| Extrait |
====

85. Cependant, dans ses déclarations au SNEFC, le 15 mars 2021 et le 20 avril 2021, X avait déclaré que le Mgén (retraité) Fortin était « [traduction] habillé » lorsqu’elle s’était réveillée, et qu’il avait baissé son pantalon. Ce n’est que lors d’une troisième entrevue avec X, le 13 octobre 2021, que l’Adj Hachey a interrogé X sur les divergences entre ses déclarations et celles du Bgén Cross. Cela s’est produit deux mois après le dépôt de l’accusation contre le Mgén (retraité) Fortin et six mois après que la divergence a été relevée. Cette troisième entrevue avec X visait à clarifier ce qu’elle avait dit au Bgén Cross lorsqu’elle lui avait signalé l’incident. X a déclaré qu’elle ne voulait pas donner de détails sur l’allégation au Bgén Cross, mais qu’il continuait à lui mettre de la pression et lui demandait de préciser « [traduction] chaque détail », ce qui l’a rendue mal à l’aise. Elle a ajouté qu’elle avait alors commencé à répondre « [traduction] oui » aux questions du Bgén Cross au lieu de lui donner des détails sur ce qui s’était passé. Elle a également précisé que le Bgén Cross lui avait indiqué ce qui s’était passéNote de bas de page 39.
86. Lorsqu’on lui a demandé si elle se souvenait d’avoir dit au Bgén Cross comment le Mgén (retraité) Fortin était habillé lorsqu’elle l’a vu pour la première fois, X a répondu que non. L’Adj Hachey lui a ensuite demandé de décrire comment le Mgén (retraité) Fortin lui est apparu lorsqu’elle a ouvert les yeux et l’a vu pour la première fois. Elle a dit qu’il était habillé et que ses parties génitales étaient exposées. Lorsqu’on lui a demandé si elle aurait utilisé les mots « [traduction] était nu » pour décrire le Mgén (retraité) Fortin, lorsqu’elle a signalé l’incident au Bgén Cross, X a répondu par la négative, ajoutant qu’il avait commencé à lui poser des questions et qu’elle s’était simplement « [traduction] ferméeNote de bas de page 40 » parce qu’à peu près au même moment, elle lui avait également signalé deux autres situations distinctes de nature sexuelle. Les enquêteurs n’ont pas interrogé X sur ces autres incidents dans le cadre de leur enquête.
87. Les enquêteurs du SNEFC n’ont pas interrogé X sur les détails des deux autres incidents d’inconduite sexuelle. S’il est vrai que la décision de dénoncer officiellement les auteurs de ces autres cas relevait uniquement de X, les enquêteurs du SNEFC avaient néanmoins le devoir de s’assurer, dans la mesure du possible, que ses souvenirs de l’incident faisant l’objet de l’enquête n’étaient pas confondus avec les autres incidents qu’elle avait divulgués au Bgén Cross. Un enquêteur compétent en matière d’agression sexuelle aurait obtenu ces renseignements de X tout en prenant les mesures appropriées pour minimiser le risque de retraumatisation.

====

| Données fournies |
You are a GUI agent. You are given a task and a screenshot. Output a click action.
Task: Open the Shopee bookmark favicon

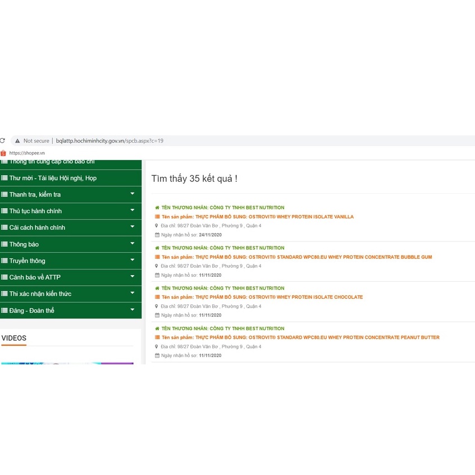click(3, 153)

====

| Consignes et exigences |
Rédigez la suite de l'extrait sur l'enquête du SNEFC concernant l'allégation visant le Mgén (retraité) Fortin, en reprenant après la dernière phrase du paragraphe 87.

| Résultat obtenu |
88. Les enquêteurs n’ont pas organisé une entrevue de suivi avec le Bgén Cross pour aborder les divergences et obtenir ses notes avant d’envoyer le dossier d’enquête au DPCP aux fins d’examen. Cela aurait été une étape d’enquête raisonnable et nécessaire. Se fier uniquement aux éclaircissements ultérieurs de X, sans revenir sur la version des faits du Bgén Cross, était insuffisant dans les circonstances.
Recommandation n° 11 :
La Commission d’examen des plaintes concernant la police militaire recommande que la Grande Prévôt des Forces canadiennes ordonne à tous les membres de la police militaire d’identifier et de documenter dans le dossier d’enquête toute divergence dans les déclarations susceptibles de révéler de nouvelles pistes d’enquête. Les directives ou les décisions des superviseurs liées à ces divergences doivent également être clairement documentées afin de soutenir la responsabilisation et la surveillance. (Partiellement acceptée par la GPFC)
- Dans la notification, la GPFC a indiqué ce qui suit : [traduction] « Aucune mesure identifiable requise. La politique actuelle de la PM inclut cette directive à l’intention des superviseurs. »
- La recommandation de la CPPM demandait à la GPFC d’ordonner à tous les membres de la police militaire d’identifier et de documenter les divergences dans les déclarations susceptibles de révéler de nouvelles pistes d’enquête, et de veiller à ce que toute directive ou décision de supervision liée à ces divergences soit clairement consignée dans le dossier d’enquête. La réponse de la GPFC (« Aucune mesure identifiable requise. La politique actuelle de la PM inclut cette directive à l’intention des superviseurs ») suggère que la substance de la recommandation est déjà intégrée dans la politique existante. Cependant, la réponse ne cite pas de dispositions précises correspondant à la recommandation et ne confirme pas si tous les membres de la police militaire — et non seulement les superviseurs — sont explicitement tenus de respecter cette pratique. Elle ne précise pas non plus si les décisions de supervision sont systématiquement documentées de manière à soutenir la responsabilisation et la surveillance. En raison du caractère vague de la réponse, elle ne peut raisonnablement être interprétée comme une acceptation complète de la recommandation. Je considère cette recommandation comme partiellement acceptée.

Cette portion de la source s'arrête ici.